BibliOdyssey posts illustrations from different editions of Ludvig Holberg’s satirical fantasy, appends the usual informative links and draws our attention Stories of a Hollow Earth at The Public Domain Review. I’d not come across the latter site before but it’s now bookmarked.

• While the economy of Europe continues to circle the toilet bowl it’s good to know that our Prime Minister is focusing on the important issues such as…limiting access to internet pornography. “Look at the implementation, and no matter where you stand on porn, I think you’ll see this plan is going to cause a lot of problems on its way to the eventual fail bin,” says Violet Blue.
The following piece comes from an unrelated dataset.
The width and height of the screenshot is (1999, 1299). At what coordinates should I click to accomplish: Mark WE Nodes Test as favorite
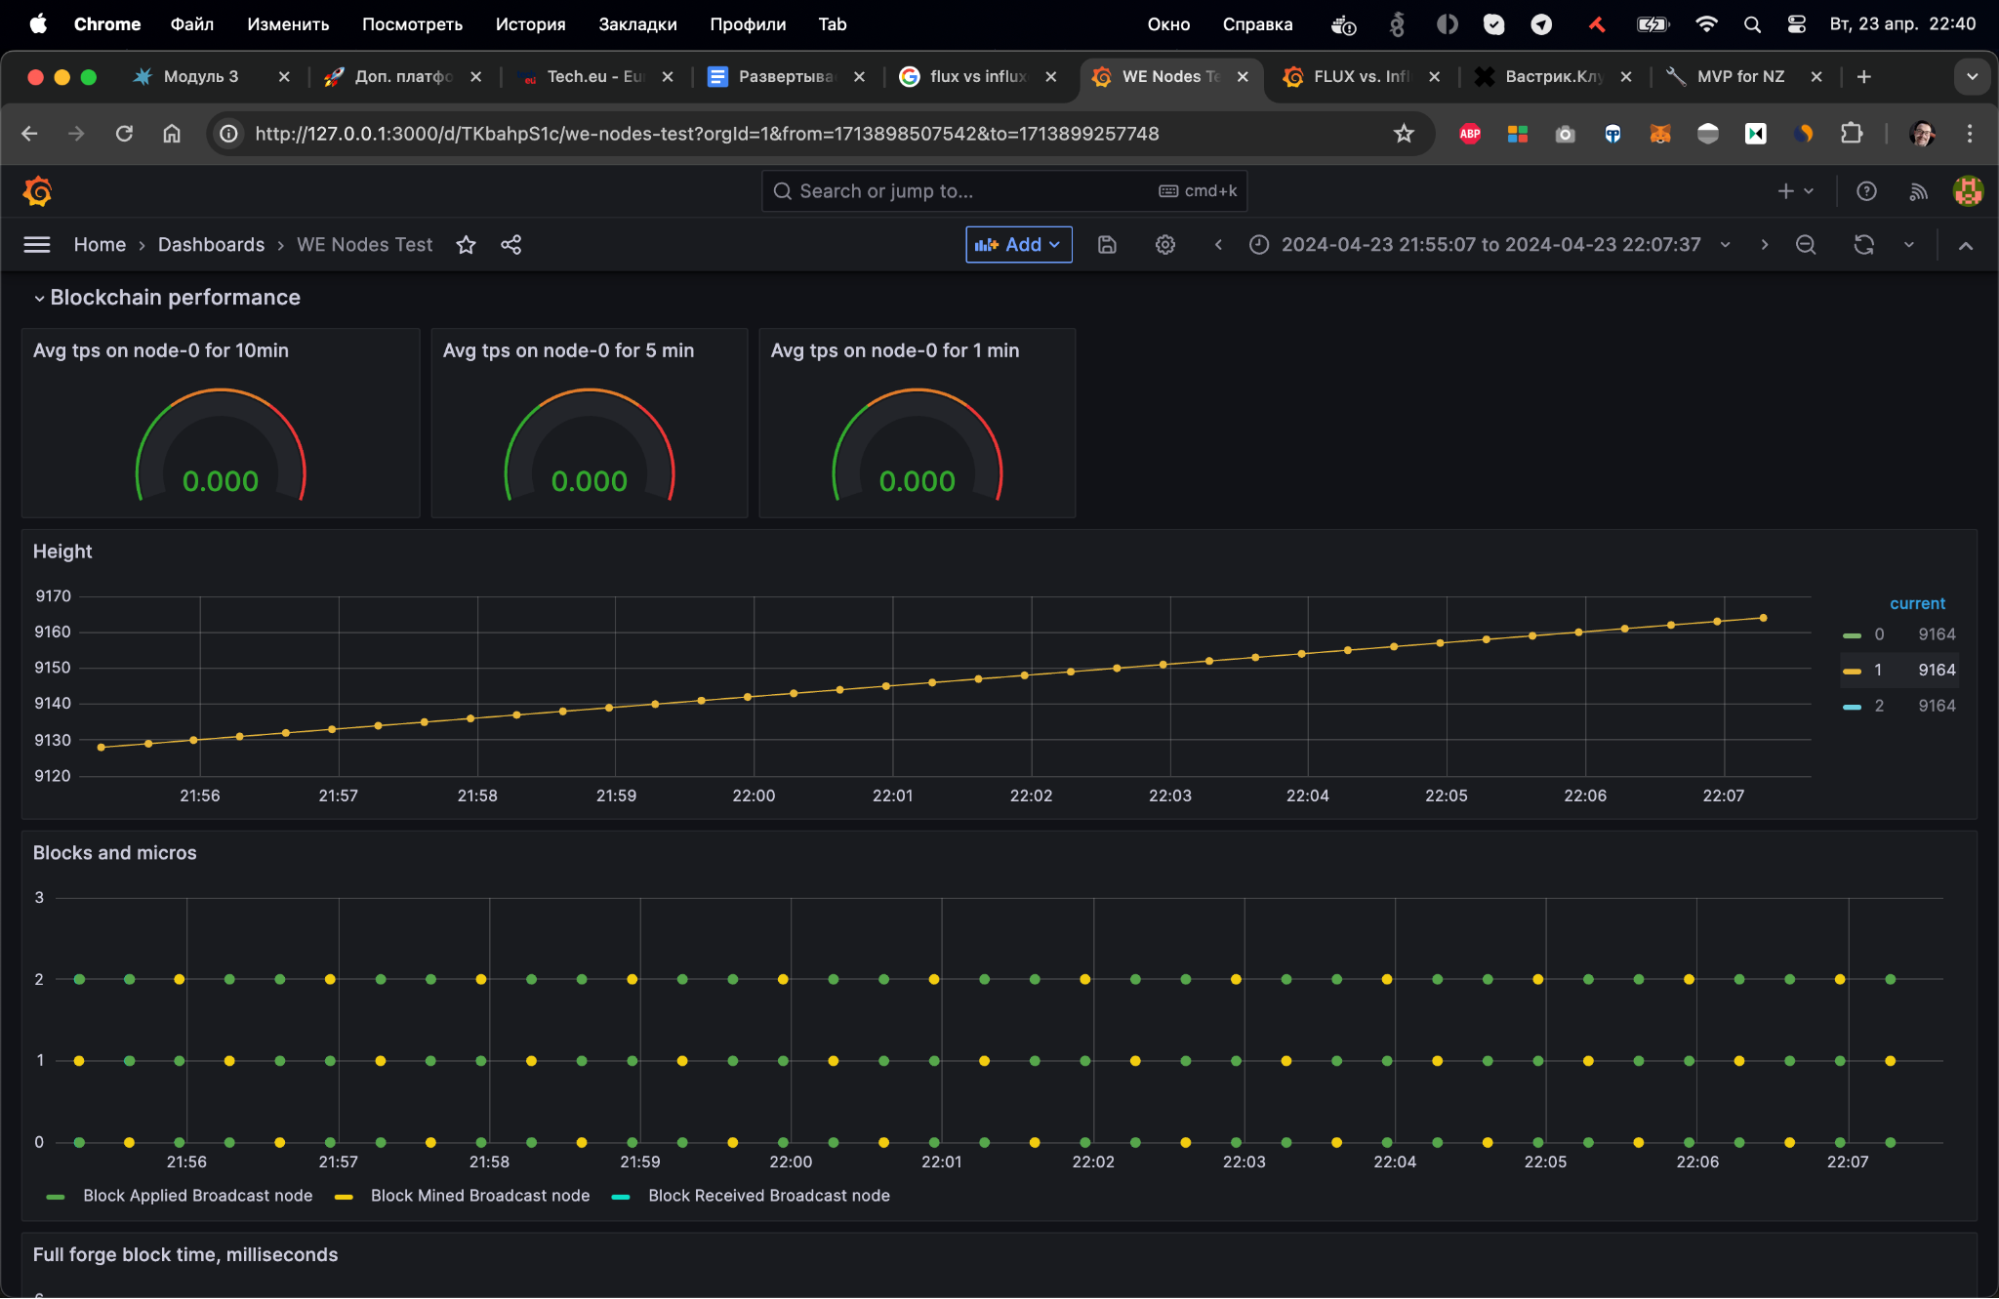(x=466, y=245)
I was wondering how the four targeted ISPs would feel about a filtering plan that would drive many new customers elsewhere. The Register reports their response which comes down to offering guidelines rather than attempting the difficult and contentious task of filtering millions of websites.

• Related: Won’t you fuck off, Reg Bailey, in which the report by the small Christian pressure group that started all the fuss is eviscerated. | Elsewhere: Porn is good for society says Anna Arrowsmith, while Tristan Taormino asserts that “writing and publishing erotica, especially for minorities, is a political act.” Then there’s Pornsaints, “an artistic approach to porn, a pornographic approach to art, a pornartistic approach to religion.”

• In the music world: Richard H Kirk and Peter Care discuss Cabaret Voltaire and Johnny YesNo, Roy Harper talks to Alexis Petridis, and soundtrack composer Cliff Martinez is interviewed (and pictured playing a Cristal).

Witch’s Cradle at Strange Flowers (Maya Deren, Marcel Duchamp and Peggy Guggenheim), The Ghosts of Senate House, London, and Aleister Crowley’s Abbey of Thelema as it is today.

• RIP Frank Kameny, co-founder of the Mattachine Society, and a tireless gay rights advocate from the early 1960s on.

Bruce Weber photographs some of the dancers from Matthew Bourne’s Dance Company.

Terry Gilliam says “I used to think I could will things into existence. Not any more.”

• Charts at Business Insider: What the Wall Street protesters are so angry about.

Five From…: assorted wit and wisdom in the Tumblr labyrinth.

• Glass art by Jasmine Targett.

Ballard Geocoded.

Porno Base (1982) by 23 Skidoo | Kylie Minogue (2003) by Satanicpornocultshop | Tantric Porno (live) (2009) by Bardo Pond.